Protestan por homenaje a militar violador de DDHH en Chile

Ha sido un martes de polémica y tensiones para el ejército de Chile. Primero, familiares de víctimas de la dictadura militar exigieron por la mañana la degradación y expulsión de dos coroneles por homenajear a un criminal de lesa humanidad. Después, una jueza detuvo y procesó al segundo al mando de la institución por presunto fraude fiscal.

Según informó la institución mediante un comunicado, el jefe del Estado Mayor Conjunto, general John Griffiths, fue procesado por la ministra Romy Rutherford por defraudar al fisco en 44 millones de pesos (casi 65.000 dólares) por recibir devoluciones de dineros procedentes del mal uso de pasajes aéreos. Griffiths, que quedó detenido preventivamente en un recinto militar, antes de ser notificado de su procesamiento se reunió con el comandante en jefe institucional, general Ricardo Martínez, a quien le presentó su renuncia al ejército.

El documento enfatizó el “absoluto respeto” del ejército por las decisiones judiciales, aunque indicó que “mientras no exista una resolución judicial definitiva, a todos los ciudadanos les asiste la presunción de inocencia”.

Unas horas antes, decenas de familiares de víctimas del cruento régimen castrense (1973-1990) demandaron al gobierno que degrade y expulse a dos coroneles por homenajear en la Escuela Militar a Miguel Krassnoff Martchenko, uno de los peores criminales de lesa humanidad de la historia del país.

Uno de los señalados es el hijo del criminal, Miguel Krassnoff Bassa, y el otro es el director de la escuela, Germán Villarroel.

Lorena Pizarro, presidenta de la Agrupación de Familiares de Detenidos Desaparecidos, en compañía de más parientes de víctimas de la dictadura, dijo en el frontis del Ministerio de Defensa que “aquí no se trata de renuncias simbólicas”.

“Lo que se ha hecho es decirles a las nuevas generaciones que está bien asesinar, torturar, violar y hacer desaparecer personas por pensar distinto, y eso no lo vamos a permitir”, añadió.

El ministro de Defensa, Alberto Espina, que se encontraba en actividades en el Congreso en el vecino puerto de Valparaíso, escribió el martes en su cuenta de Twitter que “es muy grave” que en un acto al interior del instituto formador de oficiales del ejército “se destaque a una persona condenada a + de 600 años x graves crímenes”.

Espina precisó además que sólo se puede degradar a un militar por causa de una sentencia condenatoria de acuerdo al Código de Justicia Militar.

Krassnoff está en prisión y acumula condenas de cárcel que superan los 640 años por su participación en torturas y en la desaparición o ejecución de 91 personas.

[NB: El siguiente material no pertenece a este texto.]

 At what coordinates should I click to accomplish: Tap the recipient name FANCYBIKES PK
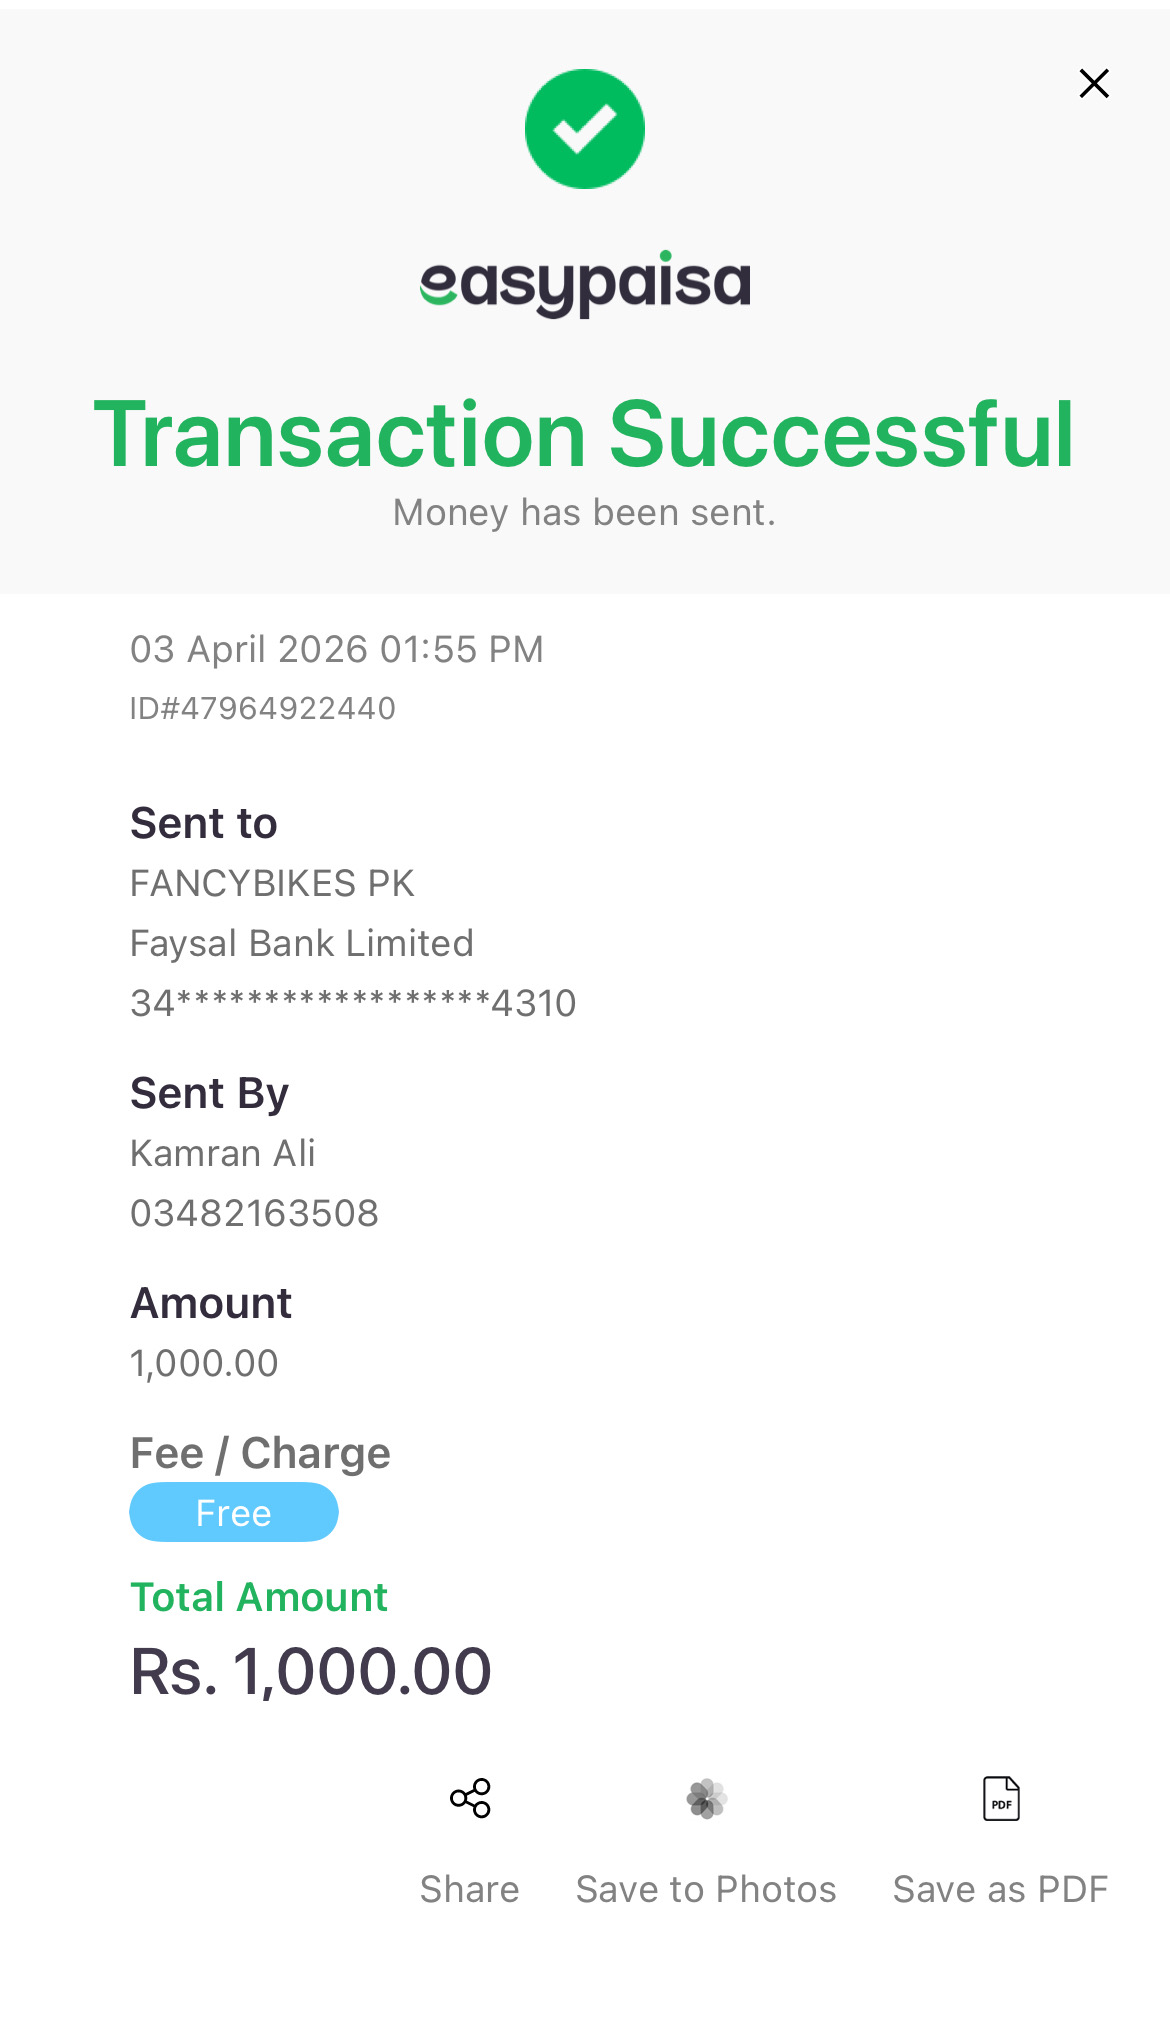pos(272,883)
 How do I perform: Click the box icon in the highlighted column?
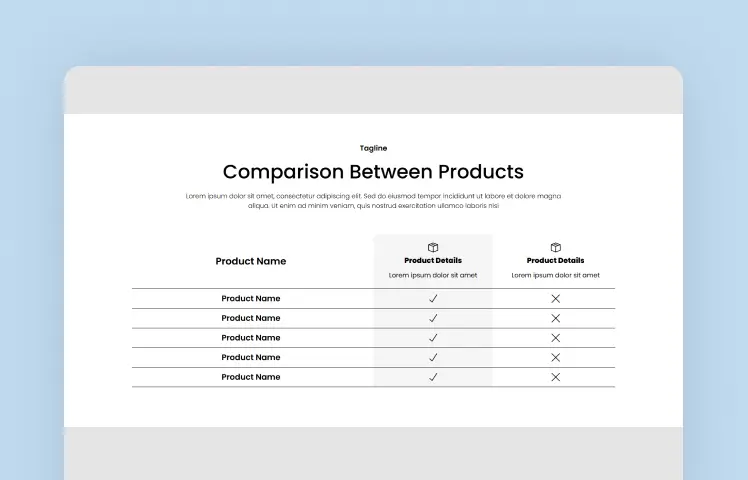tap(433, 247)
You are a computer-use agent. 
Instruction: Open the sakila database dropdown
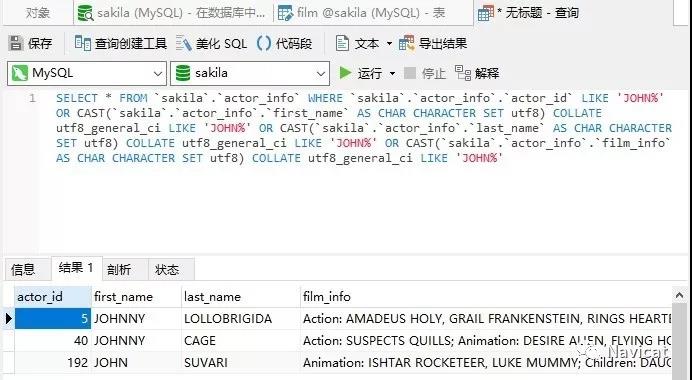coord(250,73)
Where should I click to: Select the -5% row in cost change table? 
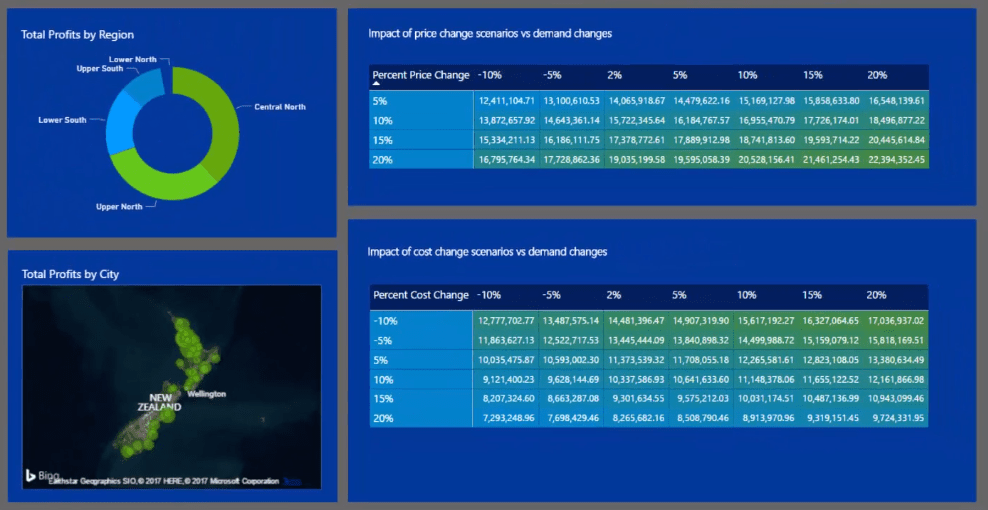click(649, 340)
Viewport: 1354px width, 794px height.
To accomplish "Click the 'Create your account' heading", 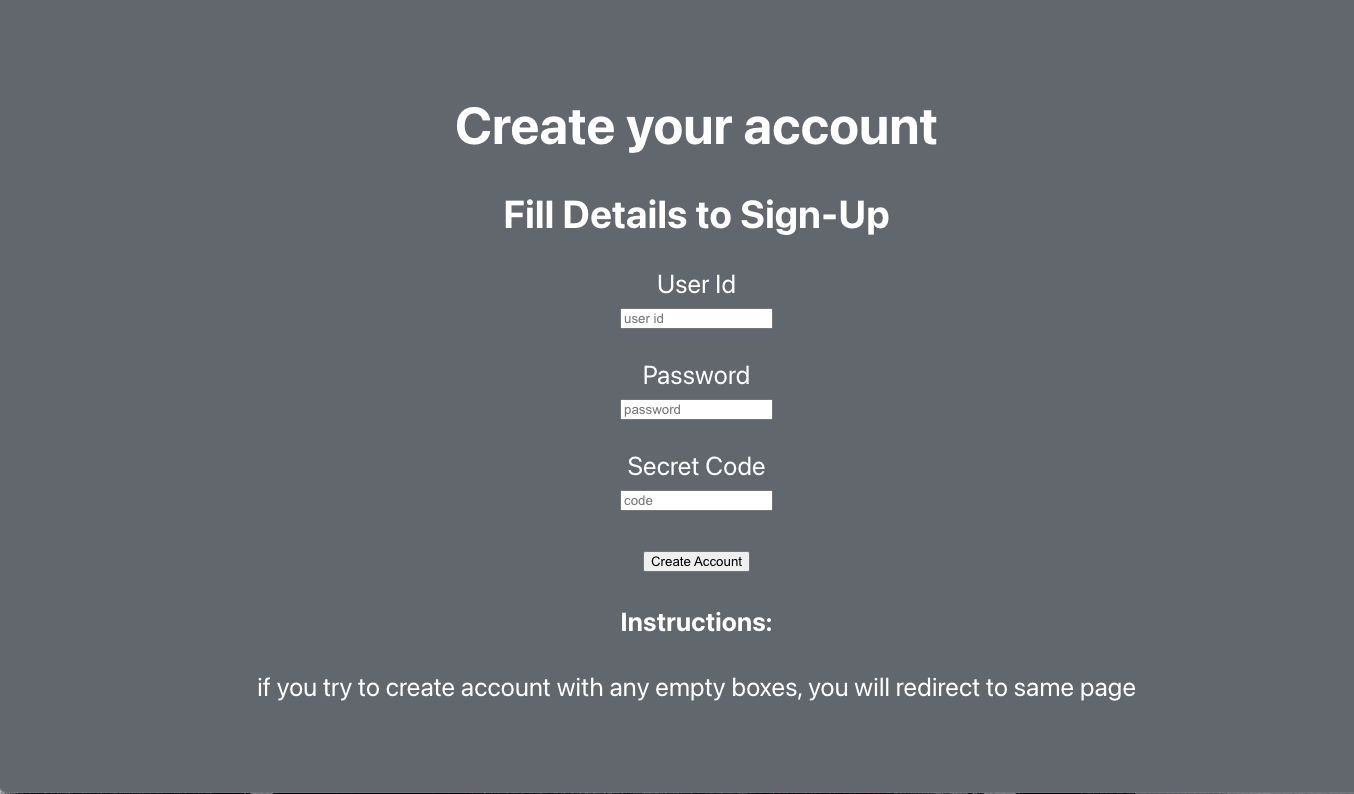I will pyautogui.click(x=696, y=126).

La última sentencia fue dictada por la Corte Suprema en agosto.

La polémica se desató luego de una competencia deportiva en la Escuela Militar en la que participó el director Villarroel y el hijo del violador de derechos humanos, quien usó el micrófono para agradecer que simbólicamente informaran a su padre del evento.

El acto deportivo, del que participaron militares jubilados, ocurrió el 6 de octubre aunque recién se conoció públicamente el sábado a través de las redes sociales. En un video se ve a Krassnoff Bassa agradecer “este gesto de valentía y hombría que hoy día tanto falta en nuestro país”

Es la primera vez que se conoce de un acto similar en un recinto militar ante la presencia de oficiales activos.

Tras lo sucedido el ejército informó en un comunicado que apartó a los coroneles de sus cargos y los llamó a retiro. Pero al hijo de Krassnoff no lo afecta la medida pues había pedido su retiro a mediados de año.

Durante la dictadura de Augusto Pinochet (1973-1990) se registraron, según cifras oficiales, unas 40.000 víctimas, incluidas 3.069 personas asesinadas o desaparecidas. De los muertos siguen desaparecidos poco más de un millar.